The Essenes thought the Temple system was so corrupt that they created a new community and a new priesthood out in the desert to try to deal with the problems they saw.
Then there were the Pharisees. Hundreds of years ago, Israel had made the mistake of assimilating into the pagan cultures around them. Upon return from exile, the people decided it had been so bad, they never wanted to go through it again. Their way of dealing with the question of how to “get it right” was to build a wall around the Torah. If the command said, “rest on the Sabbath,” they were going to try their hardest to build in a healthy buffer so that they wouldn’t even come close to breaking that command, so they wouldn’t walk certain distances and even condemned Jesus for healing on the Sabbath.
Another way people were trying to deal with the world they lived in was the Zealot community. Their code said that if God was being dishonored, it was allowable, and even right, to do whatever it took to defend God’s honor, going so far as killing their Roman oppressors or those dishonoring God in the Temple. They were going to going to deal with the issue by using force.
There were a lot of choices on how to follow the law. The problem with all of these choices is that they failed to imagine another way. Jesus came on the stage and showed a very different way of living.
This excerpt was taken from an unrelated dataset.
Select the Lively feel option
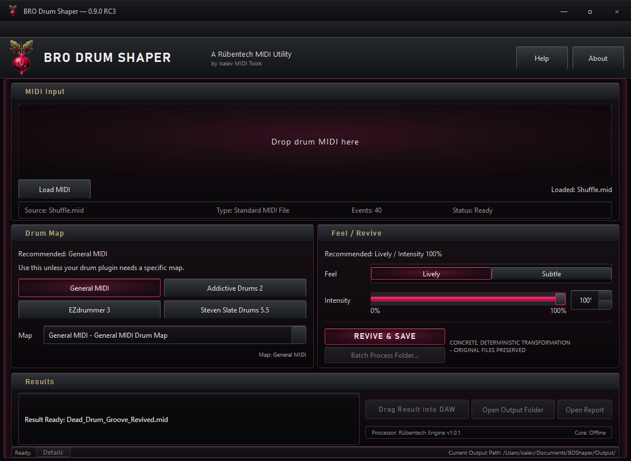Viewport: 631px width, 461px height. (x=431, y=274)
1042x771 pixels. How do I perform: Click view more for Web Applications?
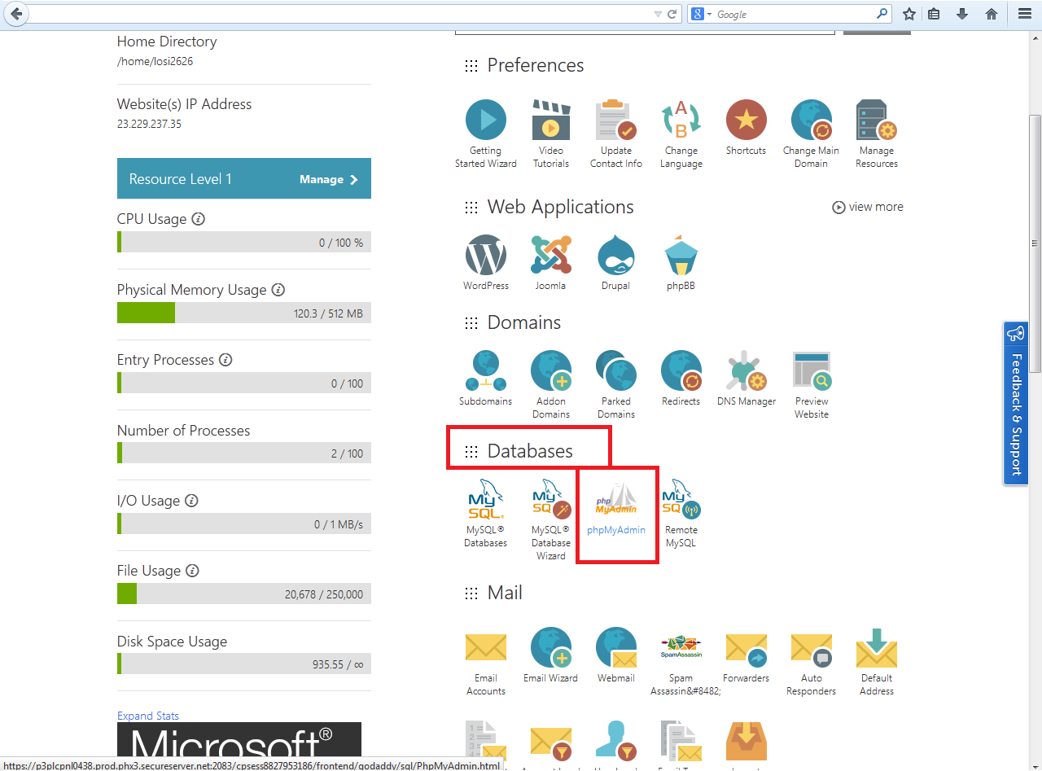point(868,207)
He showed that you combat the corruption in Temple worship by engaging and making a stand with the heart of the system. You follow the law by seeking the heart behind the law. You display God’s honor by loving your neighbor. You engage instead of retreat, obey without legalism, and love instead of using force.
There were wrong choices, but there were lots of right choices. Jesus was surprising and ingenious in so many ways. By his very life and actions, he showed us that life isn’t about a prescribed set of rules that must be lived out exactly the same way in every circumstance.
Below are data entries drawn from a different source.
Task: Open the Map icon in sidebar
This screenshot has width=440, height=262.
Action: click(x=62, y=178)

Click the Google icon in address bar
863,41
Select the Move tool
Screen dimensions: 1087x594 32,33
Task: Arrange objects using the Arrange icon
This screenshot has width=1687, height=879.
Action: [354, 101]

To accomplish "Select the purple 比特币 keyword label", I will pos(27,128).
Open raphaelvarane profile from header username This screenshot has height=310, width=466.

Proverbs 26:4 says “Answer not a fool according to his folly, lest you be like him yourself.” In the very next verse, it says, “Answer a fool according to his folly, lest he is wise in his own eyes.”
Which is it? Should you answer or not answer a fool according to his folly? Where is my black and white instruction on how to deal with someone acting like a fool?!
While seeming contradictions like these can be extremely frustrating, they can also be freeing. Either way could be the right choice. We don’t have to live our lives in fear of missing the right choice, missing God’s will, taking the wrong career path, marrying the wrong man…the list goes on.
The important thing in any of our decisions is that we are loving God and our neighbor in each decision that we make. Whether it is a minor decision, like should I answer a fool according to his folly or not, or a decision about preschool, to a major life decision like changing career paths or moving to a new community, you can make one of many choices and still be honoring God and living in his will. If it is something that is way off for you, I believe that the Spirit will let you know. But there are many choices that you can make that would honor God with choice A, B, or C. The biggest thing to remember is to be keeping God and his Kingdom first in whatever choice you make and then seeking to honor him through the consequences, good or bad, wherever that choice takes you. Of course, you should continue to pray and seek wise decisions, ask for advice from wise companions, and do your research to make a reasonably good decision. But knowing that there is more than one right and good choice can be an incredibly freeing thought.